Home › Developer Docs › Garbage Collection Design
Garbage Collection Design
Table of Contents
- Problem Statement
- Solution: Reference Counted Values
- Implementation Timeline
- Risks & Mitigation
- Success Criteria
- References
Status: ✅ Complete
Priority: Critical (fixed 135 GB memory leak)
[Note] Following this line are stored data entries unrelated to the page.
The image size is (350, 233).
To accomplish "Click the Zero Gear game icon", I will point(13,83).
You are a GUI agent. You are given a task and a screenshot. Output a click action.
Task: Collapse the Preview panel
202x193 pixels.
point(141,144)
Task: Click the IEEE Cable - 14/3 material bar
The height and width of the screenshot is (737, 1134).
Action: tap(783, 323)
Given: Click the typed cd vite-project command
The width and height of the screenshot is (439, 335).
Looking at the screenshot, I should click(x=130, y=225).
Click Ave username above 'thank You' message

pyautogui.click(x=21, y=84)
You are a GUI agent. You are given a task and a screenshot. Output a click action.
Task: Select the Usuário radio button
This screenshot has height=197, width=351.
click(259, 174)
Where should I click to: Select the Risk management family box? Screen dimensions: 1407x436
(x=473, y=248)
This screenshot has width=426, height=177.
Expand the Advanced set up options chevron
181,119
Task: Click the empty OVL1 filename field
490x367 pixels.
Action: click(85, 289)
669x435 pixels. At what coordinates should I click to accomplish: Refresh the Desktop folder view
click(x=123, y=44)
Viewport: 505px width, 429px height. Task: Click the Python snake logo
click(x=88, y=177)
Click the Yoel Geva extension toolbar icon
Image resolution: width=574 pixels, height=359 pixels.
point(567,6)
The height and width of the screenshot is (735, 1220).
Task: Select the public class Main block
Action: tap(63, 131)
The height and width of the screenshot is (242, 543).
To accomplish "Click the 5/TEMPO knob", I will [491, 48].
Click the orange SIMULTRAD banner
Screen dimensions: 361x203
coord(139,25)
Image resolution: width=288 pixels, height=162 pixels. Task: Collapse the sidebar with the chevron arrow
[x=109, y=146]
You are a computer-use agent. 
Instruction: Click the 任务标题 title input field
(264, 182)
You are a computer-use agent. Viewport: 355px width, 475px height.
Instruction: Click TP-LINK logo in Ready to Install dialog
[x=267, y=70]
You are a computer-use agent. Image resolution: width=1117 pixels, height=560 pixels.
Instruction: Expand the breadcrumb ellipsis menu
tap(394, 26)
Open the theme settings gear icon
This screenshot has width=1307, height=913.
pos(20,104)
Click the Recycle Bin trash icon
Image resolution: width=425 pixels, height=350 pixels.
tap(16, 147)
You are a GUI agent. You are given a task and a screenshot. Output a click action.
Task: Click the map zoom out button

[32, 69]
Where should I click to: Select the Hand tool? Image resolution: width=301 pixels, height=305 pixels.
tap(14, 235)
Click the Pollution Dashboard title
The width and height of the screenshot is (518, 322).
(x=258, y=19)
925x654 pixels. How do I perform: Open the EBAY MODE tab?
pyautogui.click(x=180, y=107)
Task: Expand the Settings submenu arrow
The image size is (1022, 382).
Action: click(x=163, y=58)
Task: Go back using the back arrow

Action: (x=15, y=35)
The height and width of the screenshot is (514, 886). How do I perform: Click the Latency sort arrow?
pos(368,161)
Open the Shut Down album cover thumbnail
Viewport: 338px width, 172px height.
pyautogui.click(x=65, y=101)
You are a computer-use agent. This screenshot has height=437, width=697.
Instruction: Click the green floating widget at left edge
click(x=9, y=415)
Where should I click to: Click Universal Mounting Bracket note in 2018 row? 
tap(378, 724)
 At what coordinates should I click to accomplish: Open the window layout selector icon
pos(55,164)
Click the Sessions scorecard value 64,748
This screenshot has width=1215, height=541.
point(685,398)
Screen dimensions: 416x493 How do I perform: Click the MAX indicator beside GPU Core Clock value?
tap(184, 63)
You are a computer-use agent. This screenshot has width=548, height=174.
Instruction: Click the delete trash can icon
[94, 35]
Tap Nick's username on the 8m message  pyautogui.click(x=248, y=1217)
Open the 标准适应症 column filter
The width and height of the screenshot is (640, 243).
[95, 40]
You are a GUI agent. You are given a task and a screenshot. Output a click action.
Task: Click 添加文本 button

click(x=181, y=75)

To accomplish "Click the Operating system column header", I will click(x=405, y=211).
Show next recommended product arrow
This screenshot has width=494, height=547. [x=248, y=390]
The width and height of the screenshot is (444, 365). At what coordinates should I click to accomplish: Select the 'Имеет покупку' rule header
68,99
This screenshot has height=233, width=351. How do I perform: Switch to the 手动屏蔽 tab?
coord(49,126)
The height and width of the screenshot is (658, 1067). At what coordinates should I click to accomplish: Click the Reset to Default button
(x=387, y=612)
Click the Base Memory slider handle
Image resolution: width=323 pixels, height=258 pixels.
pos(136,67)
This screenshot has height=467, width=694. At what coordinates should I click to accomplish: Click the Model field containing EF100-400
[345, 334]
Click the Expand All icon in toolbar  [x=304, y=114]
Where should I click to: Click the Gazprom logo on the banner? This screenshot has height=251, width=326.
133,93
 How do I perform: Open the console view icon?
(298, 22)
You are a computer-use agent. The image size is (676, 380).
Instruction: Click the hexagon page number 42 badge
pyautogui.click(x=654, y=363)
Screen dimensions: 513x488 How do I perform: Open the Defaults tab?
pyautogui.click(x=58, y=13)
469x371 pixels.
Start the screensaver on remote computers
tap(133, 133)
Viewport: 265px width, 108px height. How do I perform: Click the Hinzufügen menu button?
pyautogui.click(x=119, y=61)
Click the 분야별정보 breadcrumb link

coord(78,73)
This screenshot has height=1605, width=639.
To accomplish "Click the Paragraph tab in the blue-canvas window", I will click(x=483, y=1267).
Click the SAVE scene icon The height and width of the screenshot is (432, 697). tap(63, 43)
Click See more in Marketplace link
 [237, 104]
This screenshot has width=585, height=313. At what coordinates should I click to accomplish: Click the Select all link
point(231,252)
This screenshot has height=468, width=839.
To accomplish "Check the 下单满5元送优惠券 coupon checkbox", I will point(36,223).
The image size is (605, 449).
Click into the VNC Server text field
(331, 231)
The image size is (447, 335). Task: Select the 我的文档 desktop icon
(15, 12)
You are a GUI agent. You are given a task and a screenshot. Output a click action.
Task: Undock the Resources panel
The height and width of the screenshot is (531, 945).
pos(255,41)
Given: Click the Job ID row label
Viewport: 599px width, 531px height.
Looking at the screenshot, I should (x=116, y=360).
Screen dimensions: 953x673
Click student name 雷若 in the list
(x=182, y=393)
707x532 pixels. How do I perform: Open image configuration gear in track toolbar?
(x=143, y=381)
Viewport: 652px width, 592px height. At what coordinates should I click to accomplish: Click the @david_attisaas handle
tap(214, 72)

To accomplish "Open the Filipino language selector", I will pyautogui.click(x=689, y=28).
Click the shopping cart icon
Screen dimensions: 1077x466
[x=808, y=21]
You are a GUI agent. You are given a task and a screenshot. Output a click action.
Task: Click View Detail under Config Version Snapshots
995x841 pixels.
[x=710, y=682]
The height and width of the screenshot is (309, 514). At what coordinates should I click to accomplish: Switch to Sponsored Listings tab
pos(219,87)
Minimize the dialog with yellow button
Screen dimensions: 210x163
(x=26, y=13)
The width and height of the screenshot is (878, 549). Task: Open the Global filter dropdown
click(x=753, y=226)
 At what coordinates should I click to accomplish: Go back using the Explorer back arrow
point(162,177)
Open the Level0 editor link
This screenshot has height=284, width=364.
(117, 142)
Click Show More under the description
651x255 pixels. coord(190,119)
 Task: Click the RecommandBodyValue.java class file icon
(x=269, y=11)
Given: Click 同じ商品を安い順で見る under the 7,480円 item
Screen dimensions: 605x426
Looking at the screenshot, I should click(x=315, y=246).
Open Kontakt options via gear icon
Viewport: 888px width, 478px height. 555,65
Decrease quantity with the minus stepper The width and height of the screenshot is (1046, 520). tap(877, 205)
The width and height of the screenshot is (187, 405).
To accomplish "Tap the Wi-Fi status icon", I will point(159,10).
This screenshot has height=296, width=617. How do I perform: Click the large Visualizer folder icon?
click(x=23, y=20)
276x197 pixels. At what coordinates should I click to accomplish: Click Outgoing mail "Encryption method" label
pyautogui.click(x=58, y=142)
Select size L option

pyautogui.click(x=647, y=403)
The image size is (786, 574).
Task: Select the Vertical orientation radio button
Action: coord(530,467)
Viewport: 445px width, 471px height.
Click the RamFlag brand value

Approach: Reference Counting with Rc
Problem Statement
Without GC, the interpreter leaks memory catastrophically:
- String operations create new allocations every iteration
- Arrays cloned unnecessarily
- No memory reclamation until process exits
- Result: 135 GB memory usage in tests
Solution: Reference Counted Values
Phase 1: Rc-based Reference Counting
Use Rust’s Rc<T> (Reference Counted pointer) to share values:
// Before (current - memory leak)
pub enum Value {
String(String), // Owned - cloned on every use
Array(Vec<Value>), // Owned - entire array cloned
}
// After (with GC)
pub enum Value {
String(Rc<String>), // Shared - only pointer cloned
Array(Rc<Vec<Value>>), // Shared - cheap to clone
}
How Reference Counting Works
let s1 = Value::String(Rc::new("hello".to_string())); // RC = 1
let s2 = s1.clone(); // RC = 2 (cheap - only pointer cloned)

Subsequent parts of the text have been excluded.